If all those signings land, Portland should be very competitive next year, if not in 2020. Dielna looks like the key signing at time of writing, but the Timbers will be a very different team with a 15+ goals per year forward – which obviously assumes the team can land Vargas and that he can hit that number. If the Timbers can just work the same defense in 2019 as they did in 2018 – something that relies depressingly heavily on a healthy Diego Chara – that’ll be enough to keep them in the mix on its own. As noted above, this is my first team, so I know more about them than any team in the league, and they have some potential that could come good as well – I mean beyond Loria (who I’ve seen, and not bad) and Zambrano. The list starts with Lucas Melano, but he’s got a lot of company, especially in central midfield.


Real Salt Lake

2018 Finish Line: 6th in the Western Conference (14-13-7), 49 pts, 55 goals for, 58 goals against

Speaking of the Timbers, they really should have ended RSL’s 2018 early by dropping two losses in a late season home-and-home series that saw RSL outscored 1-7; that they gave up four goals at home, where they’d been great all season, twisted the knife. They ultimately backed into the playoffs on the back of the Galaxy’s baffling Decision Day choke against the Houston Dynamo. While RSL has the talent to beat anyone, it took that gift to get them to the post-season.

Offseason Overhaul:

OUT: D Demar Phillips, D David Horst, M Sunday “Sunny” Stephen, F Luis Silva

IN: F Sam Johnson, M Everton Luiz, D Danny Toia, and a literal handful of homegrown players

To give positions to that clutch of homegrowns, they include Julian Vazquez (F), David Ochoa (GK), Luis Arriaga (M), Tate Schmitt (F), and Erik Holt (D), but RSL did two smart things besides that. First, they brought in Everton Luiz to (perhaps permanently) spell all-around legend Kyle Beckerman, but they also signed Liberian international Sam Johnson at forward. Those were enormous positions of need for this team.

2019 Forecast:

RSL has a decent history with homegrown players, even as Aaron Maund and Justen Glad have become something close to cautionary tales; I think Maund just got cut loose by Vancouver, but Glad’s still with RSL, but neither is exactly thriving in the moment. Based on that, I present the list above as (again) a handful of unknowns, a list of names waiting on context (that may never come). The thing with RSL is that a good forward can carry them a long way. They’re one of you more pure academy teams in MLS and, as such, it might take a while to see how far their foundation carries them. That said, I’d expect another marginal season in 2019.

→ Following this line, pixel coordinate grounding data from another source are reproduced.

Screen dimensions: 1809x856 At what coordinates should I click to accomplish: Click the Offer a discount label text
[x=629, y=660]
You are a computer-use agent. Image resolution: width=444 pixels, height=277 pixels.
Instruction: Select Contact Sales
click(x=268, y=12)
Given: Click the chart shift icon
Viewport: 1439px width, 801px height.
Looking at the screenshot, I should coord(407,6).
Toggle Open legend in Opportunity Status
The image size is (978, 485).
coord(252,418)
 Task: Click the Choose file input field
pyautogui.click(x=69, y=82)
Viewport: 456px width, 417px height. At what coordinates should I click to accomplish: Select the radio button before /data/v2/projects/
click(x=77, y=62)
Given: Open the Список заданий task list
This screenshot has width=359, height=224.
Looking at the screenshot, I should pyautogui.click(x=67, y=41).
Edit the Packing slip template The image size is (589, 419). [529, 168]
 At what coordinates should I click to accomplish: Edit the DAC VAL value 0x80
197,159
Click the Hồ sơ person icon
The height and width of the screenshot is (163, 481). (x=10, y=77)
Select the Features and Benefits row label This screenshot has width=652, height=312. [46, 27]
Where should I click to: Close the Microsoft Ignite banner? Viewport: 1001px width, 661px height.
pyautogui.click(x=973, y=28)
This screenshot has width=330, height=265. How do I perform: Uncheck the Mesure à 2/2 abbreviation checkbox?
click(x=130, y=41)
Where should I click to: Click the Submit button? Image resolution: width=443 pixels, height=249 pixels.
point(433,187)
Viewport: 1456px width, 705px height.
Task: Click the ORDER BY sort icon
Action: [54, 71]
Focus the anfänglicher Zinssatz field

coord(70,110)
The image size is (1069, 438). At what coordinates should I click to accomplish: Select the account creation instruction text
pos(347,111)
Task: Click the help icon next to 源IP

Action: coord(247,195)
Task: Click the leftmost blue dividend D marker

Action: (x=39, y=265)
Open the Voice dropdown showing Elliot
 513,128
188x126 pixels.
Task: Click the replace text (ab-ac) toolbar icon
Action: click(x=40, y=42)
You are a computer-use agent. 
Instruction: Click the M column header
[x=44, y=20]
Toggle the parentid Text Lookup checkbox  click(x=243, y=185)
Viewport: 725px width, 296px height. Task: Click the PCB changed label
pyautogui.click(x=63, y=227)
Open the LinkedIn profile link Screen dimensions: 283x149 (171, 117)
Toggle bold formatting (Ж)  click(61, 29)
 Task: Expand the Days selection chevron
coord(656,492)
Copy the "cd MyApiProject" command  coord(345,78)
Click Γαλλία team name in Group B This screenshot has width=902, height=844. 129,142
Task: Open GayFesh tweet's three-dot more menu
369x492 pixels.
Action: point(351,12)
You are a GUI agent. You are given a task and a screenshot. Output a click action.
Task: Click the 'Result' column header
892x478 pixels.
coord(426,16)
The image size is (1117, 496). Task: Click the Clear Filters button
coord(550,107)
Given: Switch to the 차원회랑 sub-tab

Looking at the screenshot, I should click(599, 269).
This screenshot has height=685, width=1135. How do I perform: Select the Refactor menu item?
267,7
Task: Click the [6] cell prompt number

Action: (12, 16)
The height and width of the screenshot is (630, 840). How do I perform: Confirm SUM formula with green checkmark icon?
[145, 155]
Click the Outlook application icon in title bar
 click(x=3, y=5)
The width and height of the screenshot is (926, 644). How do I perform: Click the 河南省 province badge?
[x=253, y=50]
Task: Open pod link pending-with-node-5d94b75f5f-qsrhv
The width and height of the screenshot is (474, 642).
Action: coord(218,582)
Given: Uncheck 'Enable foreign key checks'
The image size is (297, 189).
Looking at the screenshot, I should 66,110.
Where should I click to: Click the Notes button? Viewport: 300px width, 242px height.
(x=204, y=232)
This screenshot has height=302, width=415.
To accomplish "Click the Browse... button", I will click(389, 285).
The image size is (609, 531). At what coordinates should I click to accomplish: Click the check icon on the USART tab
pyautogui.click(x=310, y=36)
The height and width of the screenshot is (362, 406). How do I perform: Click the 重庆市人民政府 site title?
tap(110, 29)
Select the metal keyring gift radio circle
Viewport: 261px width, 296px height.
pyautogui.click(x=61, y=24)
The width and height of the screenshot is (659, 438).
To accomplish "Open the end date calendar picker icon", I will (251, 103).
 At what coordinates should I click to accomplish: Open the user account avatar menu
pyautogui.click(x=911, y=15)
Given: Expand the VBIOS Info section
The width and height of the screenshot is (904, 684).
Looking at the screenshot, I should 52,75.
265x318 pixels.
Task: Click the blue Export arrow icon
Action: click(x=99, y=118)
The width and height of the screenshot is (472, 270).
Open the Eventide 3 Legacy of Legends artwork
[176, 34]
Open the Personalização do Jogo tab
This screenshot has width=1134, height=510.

And, between the two articles, that’s everyone in MLS’s Western Conference. Now, if I were a betting man (I am, and I lose frequently), I’d name RSL, FC Dallas and maybe LAFC as the teams likeliest to fall out of this, the Winner’s Bracket. At the same time, I’ll be damned if I can figure out which teams from last year’s wrong end of the West takes however many places become available. The Galaxy feels like a good bet, maybe the Vancouver Whitecaps, but after that…yeah, it’s gonna be a weird one out west. Buckle up, buttercups.